À l’inverse, certains officiers comme le capitaine de premier rang Vasily Dandykin considèrent la question différemment, témoignant de la diversité des approches stratégiques russes. La Russie, contrairement aux États-Unis ou à la Chine, n’a jamais poursuivi d’objectifs d’expansion maritime hors de ses zones d’influence traditionnelles.

Les documents officiels, tels que les « Fondements de la politique d’État dans le domaine naval jusqu’en 2030 », préconisent la présence d’un porte-avions pour chacune des Flottes du Nord et du Pacifique. Néanmoins, toujours selon Izvestia, le financement est un obstacle majeur, en raison du conflit en cours en Ukraine. La Russie pourrait donc prendre une décision définitive après la fin des hostilités et selon l’issue de la guerre.

Une série d’accidents dramatiques

L’Amiral Kouznetsov a connu plusieurs incidents marquants ces dernières années. Le 13 novembre 2016, un MiG-29KUBR, l’un des quatre Fulcrum déployés à bord, s’est écrasé en mer Méditerranée orientale, au large de la Syrie, alors que la Russie soutenait militairement le régime de Bachar al-Assad.
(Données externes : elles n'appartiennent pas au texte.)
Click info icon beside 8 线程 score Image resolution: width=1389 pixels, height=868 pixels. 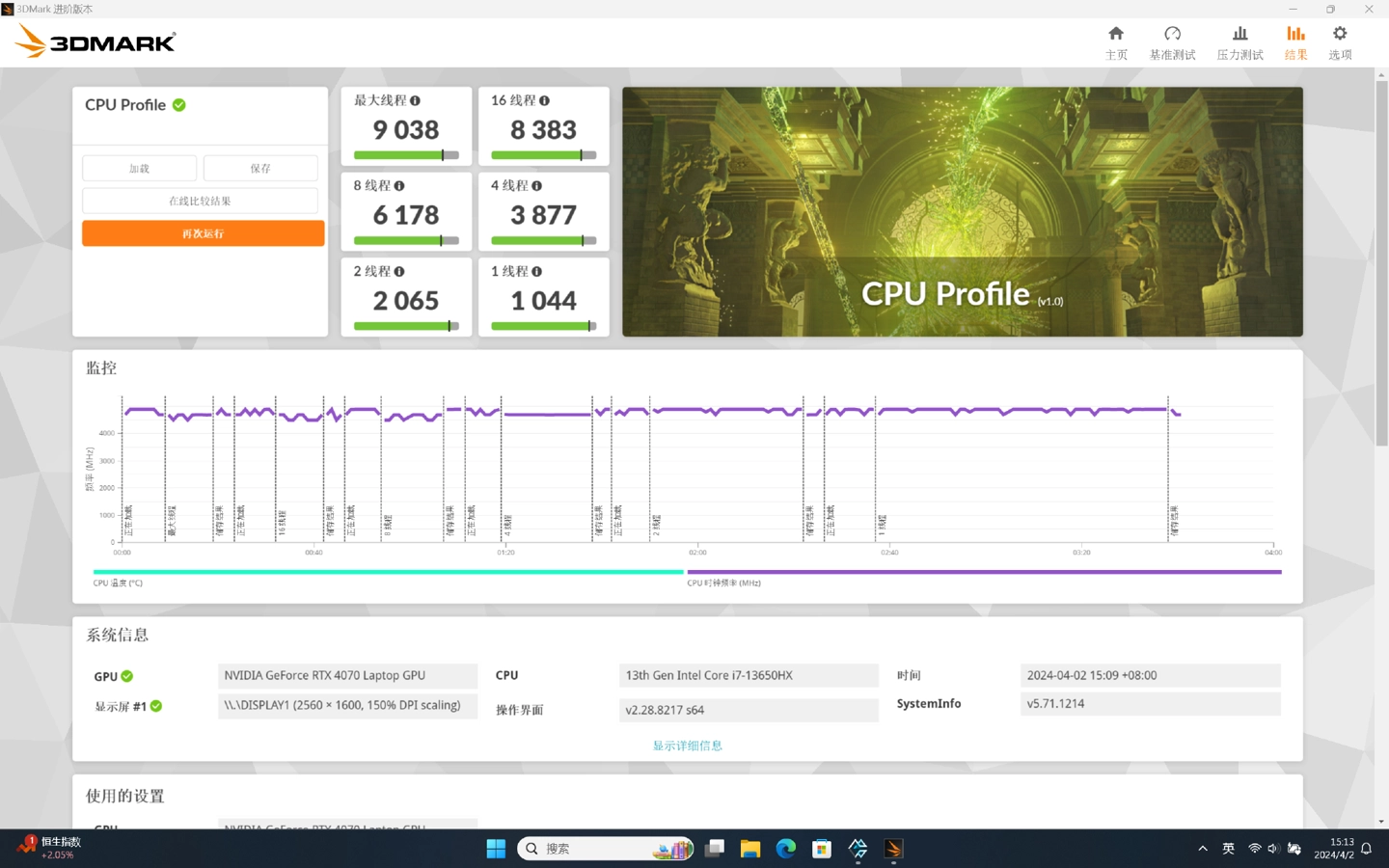(399, 186)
Le pilote du biplace a réussi à s’éjecter sans blessure et a été récupéré par un hélicoptère Kamov embarqué. Sur les trois appareils engagés, un s’est détourné vers la Syrie, un autre a atterri avec succès sur le porte-avions. L’accident a été d’autant plus embarrassant que plusieurs forces navales et aériennes de l’OTAN surveillaient attentivement la zone.

Quelques semaines plus tard, le 3 décembre, un Su-33 embarqué s’est écrasé lors de sa deuxième tentative d’appontage, malgré des conditions météorologiques favorables. Le pilote s’est également éjecté et a été secouru par un hélicoptère russe. Le ministère de la Défense a confirmé que les câbles d’arrêt avaient cédé, empêchant l’appareil de freiner lors de la manœuvre.

Dans la nuit du 30 octobre 2018, alors que le navire subissait des réparations au chantier naval de Mourmansk, le bassin flottant PD-50 a sombré, entraînant la chute d’une grue qui a percé un trou de cinq mètres sur le pont du porte-avions.

Le 12 décembre 2019, un incendie s’est déclaré à bord, à Mourmansk, ravageant 600 mètres carrés. Six personnes ont été blessées, tandis que deux marins et un ouvrier étaient portés disparus. Ce feu, d’origine accidentelle liée à une opération de soudure, a été confirmé par les services d’urgence et des responsables de l’USC.

En outre, un incendie mineur avait eu lieu dès le 7 janvier 2009, provoqué par un court-circuit alors que le navire était au mouillage devant la Turquie en mission en Méditerranée. Un membre de l’équipage était décédé d’une intoxication au monoxyde de carbone. Les autorités avaient alors évoqué une erreur humaine comme cause possible.